Segment Start: Records for this exercise

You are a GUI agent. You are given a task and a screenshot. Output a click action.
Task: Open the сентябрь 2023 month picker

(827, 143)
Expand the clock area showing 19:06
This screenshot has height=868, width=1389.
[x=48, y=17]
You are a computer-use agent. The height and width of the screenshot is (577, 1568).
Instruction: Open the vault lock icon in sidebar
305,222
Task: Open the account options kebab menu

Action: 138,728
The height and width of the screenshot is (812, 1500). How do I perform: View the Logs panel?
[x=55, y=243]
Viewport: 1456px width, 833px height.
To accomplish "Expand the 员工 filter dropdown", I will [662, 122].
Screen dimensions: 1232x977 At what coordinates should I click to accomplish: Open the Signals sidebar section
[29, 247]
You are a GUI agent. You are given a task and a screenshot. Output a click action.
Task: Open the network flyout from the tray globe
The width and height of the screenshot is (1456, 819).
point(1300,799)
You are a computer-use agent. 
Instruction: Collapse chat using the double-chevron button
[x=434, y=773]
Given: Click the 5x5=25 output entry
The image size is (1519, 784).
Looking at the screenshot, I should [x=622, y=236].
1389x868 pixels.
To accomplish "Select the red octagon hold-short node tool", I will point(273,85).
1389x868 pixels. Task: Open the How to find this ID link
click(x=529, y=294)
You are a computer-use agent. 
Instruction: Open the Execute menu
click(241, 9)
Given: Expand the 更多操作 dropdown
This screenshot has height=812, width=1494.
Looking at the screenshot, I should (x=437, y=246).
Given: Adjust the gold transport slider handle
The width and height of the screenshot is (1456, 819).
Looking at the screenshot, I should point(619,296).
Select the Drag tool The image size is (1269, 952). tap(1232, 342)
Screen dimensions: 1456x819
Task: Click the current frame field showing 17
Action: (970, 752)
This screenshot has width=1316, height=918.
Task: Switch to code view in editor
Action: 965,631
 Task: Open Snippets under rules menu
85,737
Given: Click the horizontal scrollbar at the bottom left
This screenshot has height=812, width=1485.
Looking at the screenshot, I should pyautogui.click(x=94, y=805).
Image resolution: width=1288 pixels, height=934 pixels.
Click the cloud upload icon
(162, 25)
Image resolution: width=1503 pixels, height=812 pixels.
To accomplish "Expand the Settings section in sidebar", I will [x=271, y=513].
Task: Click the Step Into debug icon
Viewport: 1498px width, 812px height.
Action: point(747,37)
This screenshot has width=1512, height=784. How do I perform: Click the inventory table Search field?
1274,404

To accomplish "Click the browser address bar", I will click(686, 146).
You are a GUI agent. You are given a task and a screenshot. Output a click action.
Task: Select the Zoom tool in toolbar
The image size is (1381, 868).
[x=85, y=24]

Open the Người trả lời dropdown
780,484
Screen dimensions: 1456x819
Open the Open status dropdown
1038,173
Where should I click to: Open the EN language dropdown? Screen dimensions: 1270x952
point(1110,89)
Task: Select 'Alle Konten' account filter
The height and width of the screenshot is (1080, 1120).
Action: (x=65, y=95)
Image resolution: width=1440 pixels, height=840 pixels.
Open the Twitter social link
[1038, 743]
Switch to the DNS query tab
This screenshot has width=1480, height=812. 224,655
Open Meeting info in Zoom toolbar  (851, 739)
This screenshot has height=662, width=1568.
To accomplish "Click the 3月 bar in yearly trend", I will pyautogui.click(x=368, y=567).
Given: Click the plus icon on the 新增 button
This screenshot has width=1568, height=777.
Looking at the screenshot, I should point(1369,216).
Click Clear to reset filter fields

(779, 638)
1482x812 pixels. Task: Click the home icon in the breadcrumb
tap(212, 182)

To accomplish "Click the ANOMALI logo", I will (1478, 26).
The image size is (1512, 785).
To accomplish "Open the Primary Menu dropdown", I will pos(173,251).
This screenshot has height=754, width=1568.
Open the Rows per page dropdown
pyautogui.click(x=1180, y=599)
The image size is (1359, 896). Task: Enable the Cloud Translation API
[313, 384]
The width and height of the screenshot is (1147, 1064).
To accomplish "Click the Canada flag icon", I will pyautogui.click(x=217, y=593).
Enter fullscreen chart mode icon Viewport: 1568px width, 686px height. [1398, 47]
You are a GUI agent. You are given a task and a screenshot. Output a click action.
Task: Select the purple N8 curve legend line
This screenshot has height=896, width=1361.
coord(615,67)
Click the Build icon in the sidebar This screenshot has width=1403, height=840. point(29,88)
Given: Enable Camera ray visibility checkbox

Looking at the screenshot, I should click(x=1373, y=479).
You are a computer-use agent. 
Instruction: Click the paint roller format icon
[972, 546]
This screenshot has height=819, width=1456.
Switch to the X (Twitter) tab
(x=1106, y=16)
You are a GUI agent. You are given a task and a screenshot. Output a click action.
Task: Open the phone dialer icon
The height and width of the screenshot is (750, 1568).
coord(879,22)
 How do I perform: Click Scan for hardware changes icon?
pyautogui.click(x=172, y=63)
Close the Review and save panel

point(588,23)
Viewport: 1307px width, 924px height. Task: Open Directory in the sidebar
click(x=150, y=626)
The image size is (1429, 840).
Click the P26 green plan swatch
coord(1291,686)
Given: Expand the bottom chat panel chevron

Segment End: Records for this exercise

:: Work order ::
Would you filter the entries above and keep each line that has the word "Zoom"?

:: Solution to the problem ::
Task: Select the Zoom tool in toolbar
Open Meeting info in Zoom toolbar  (851, 739)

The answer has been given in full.